Information Security Analyst
We are seeking a skilled Information Security Analyst who is passionate about cyber security and is experienced in governance and compliance. In this role, you will be responsible for helping build a robust information security program as well as monitoring business practices, processes, and operations to identify and rectify any potential compliance risks. The successful candidate will have a strong analytical mindset, a keen eye for detail and a drive to stay ahead of evolving cyber risks.
Role and Responsibilities
- Oversee user access controls, ensuring that employees have appropriate access permissions based on their roles and responsibilities.
- Monitor security systems, logs, and alerts to identify potential security incidents.
- Conduct regular vulnerability assessments and penetration tests to uncover weaknesses in our systems.
- Analyze threat intelligence data to proactively identify emerging cyber threats.
- Collaborate with cross-functional teams to ensure security measures are integrated into projects and workflows.
- Respond to and manage security incidents, applying incident response best practices.
- Assist in the development and enforcement of information security policies and procedures.
- Evaluate and recommend security tools and technologies to enhance our security posture.
- Stay current with industry trends, emerging threats, and new technologies.

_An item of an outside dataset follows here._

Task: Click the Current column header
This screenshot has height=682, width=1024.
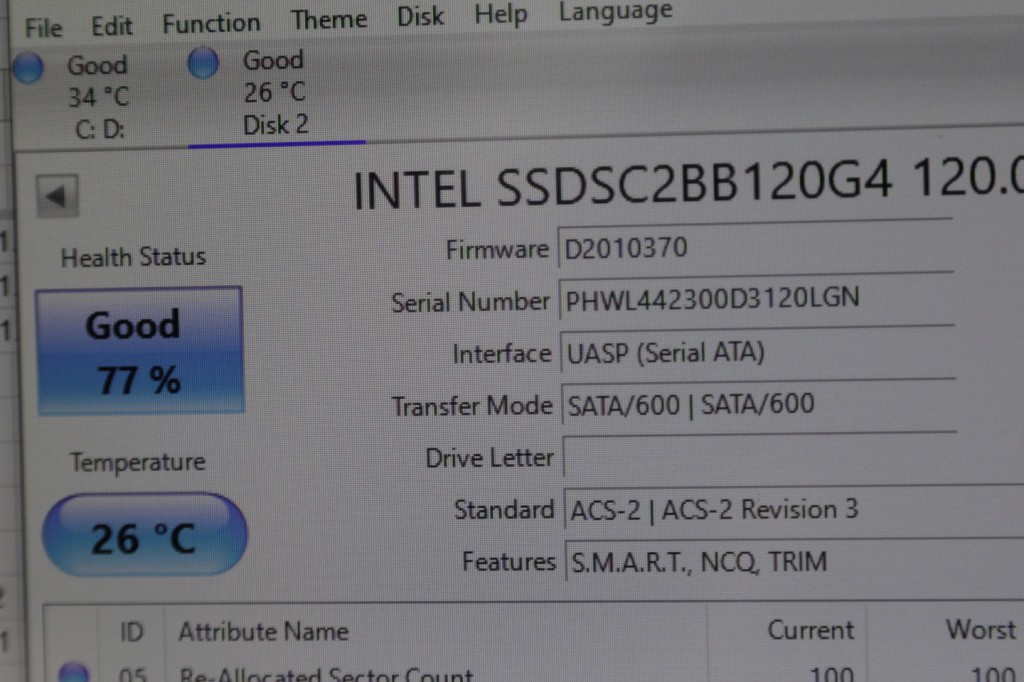Action: 810,630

- Stay updated with the latest laws, regulations, and industry standards that apply to the organization’s operations.
- Conduct internal audits to ensure adherence to policies and regulations.
- Maintain accurate and up-to-date records of compliance efforts, audit findings, and corrective actions taken.

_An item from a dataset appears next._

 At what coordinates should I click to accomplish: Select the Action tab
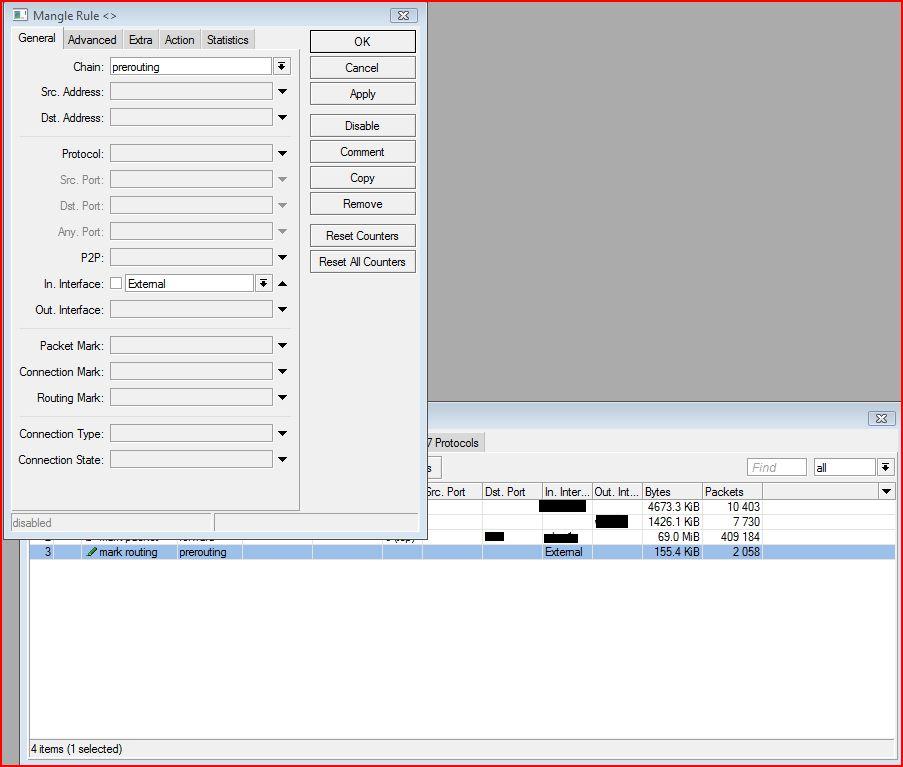point(179,40)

- FISMA assessments, System Security and Privacy Plan upkeep/maintenance
Qualifications
- Bachelor’s degree in information security, or a related field. We will also accept equivalent experience and certifications.

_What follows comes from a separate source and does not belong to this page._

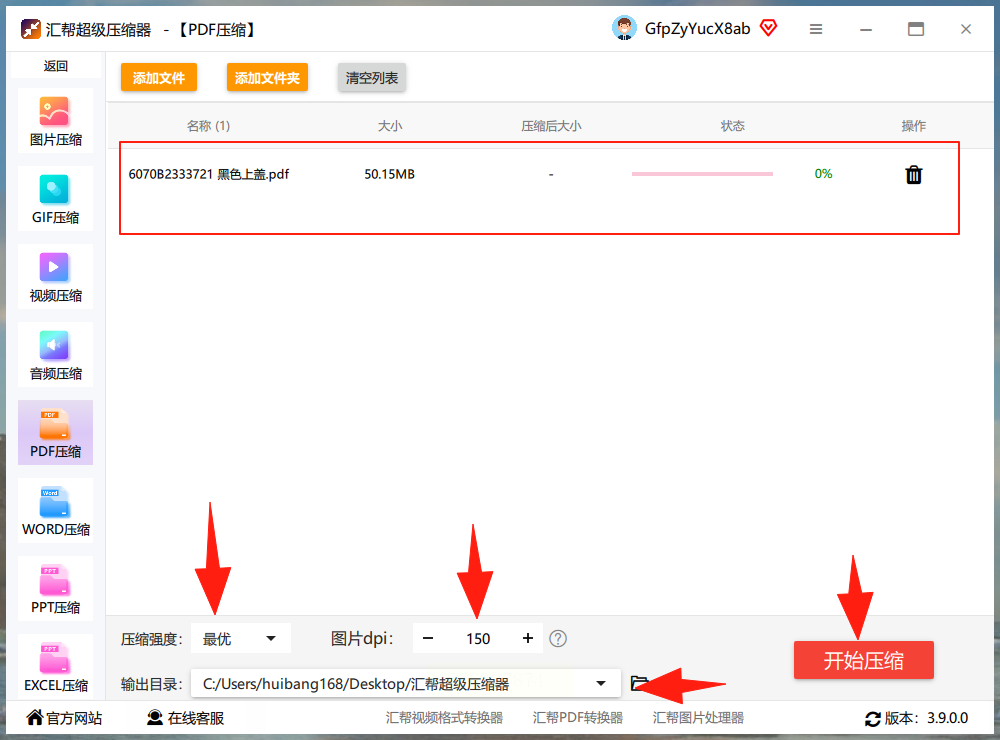Open the 官方网站 link
This screenshot has height=740, width=1000.
pyautogui.click(x=64, y=718)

- Strong knowledge of information security principles, practices, and technologies.
- Familiarity with security frameworks, standards, and regulations (e.g., SOC 2, NIST 800-53, FISMA).
- Experience with security tools such as IDS/IPS, SIEM, antivirus, and vulnerability scanning tools.
- Excellent analytical and problem-solving skills.
- Ability to communicate complex technical issues to both technical and non-technical stakeholders.
- Relevant certifications (e.g., CISSP, CISM) are a plus.
- Knowledge of cloud security and emerging technologies is advantageous.